Une note fut remise au soussigné, le 29 août, en réponse à ses communications. Elle annonçait les dispositions adoptées par la Diète elles étaient en parties conformes aux mesures de précaution que le soussigné avait cru devoir conseiller ; et, bien qu’elles ne fussent pas aussi complètes, aussi énergiques que l’aurait désiré le gouvernement du roi, aucune objection grave ne s’éleva contre le conclusum du 23 août, qui contenait du moins une reconnaissance explicite du principe posé par la France.

Mais, à côté de ces dispositions, la note présentait une étrange réponse aux réflexions que le soussigné avait reçu l’ordre de communiquer au Directoire. Dans cette réponse, les conseils donnés par la France avec autant de désintéressement que de bienveillance, sont interprétés avec amertume, repoussés avec irritation ; ses intentions sont dénaturées, ses paroles perverties. Certes, la France devait voir dans cet acte une offense grave. Justement blessée, elle sacrifia au désir de prévenir des complications nouvelles tout ce que pouvait lui inspirer un légitime ressentiment ; elle imputa un langage qu’elle est fondée à déclarer sans exemple, non à la Suisse, mais à ce parti qui prétend la dominer. Le gouvernement du roi resta convaincu que, de ce jour, l’indépendance helvétique était prête à tomber sous le coup d’une tyrannie intérieure, et que c’en était fait des influences pacifiques et régulatrices auxquelles la Suisse avait dû jusque-là son bonheur et son repos. Une faction composée d’éléments divers a usurpé, soit dans l’opinion, soit au sein des pouvoirs publics, une prépondérance fatale à la liberté de la Suisse ; consacrée par le temps, garantie par les mœurs, cette liberté est le patrimoine incontesté, le paisible héritage d’une nation qui compromettrait sa renommée historique si jamais elle se laissait dominer par des conspirateurs insensés, qui n’ont encore réussi qu’à déshonorer la liberté.

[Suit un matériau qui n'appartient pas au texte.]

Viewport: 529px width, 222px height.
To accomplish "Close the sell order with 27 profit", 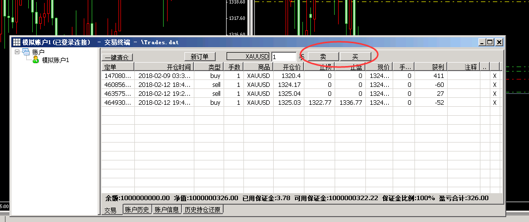I will click(x=494, y=93).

Il était impossible de méconnaître l’empreinte de l’esprit d’anarchie dans quelques-uns des actes qui viennent d’être signalés, et surtout dans les publications qui les suivirent.

Mais un incident inouï est venu compliquer une situation déjà grave, et jeter un triste jour sur l’origine et la portée du changement déplorable qui semble s’accomplir dans la politique de la Suisse ; le complot dont le nommé Conseil a été l’artisan ou l’instrument, offrit une nouvelle preuve de l’incroyable perfidie des factions et de la mollesse non moins incroyable de quelques-uns des pouvoirs constituée. Un guet-à-pens a été concerté presque publiquement contre l’ambassade de France, et, chose plus étrange, il s’est trouvé des pouvoirs assez faibles ou assez dupes pour se rendre complices d’une manœuvre tramée par les ennemis de tout pouvoir.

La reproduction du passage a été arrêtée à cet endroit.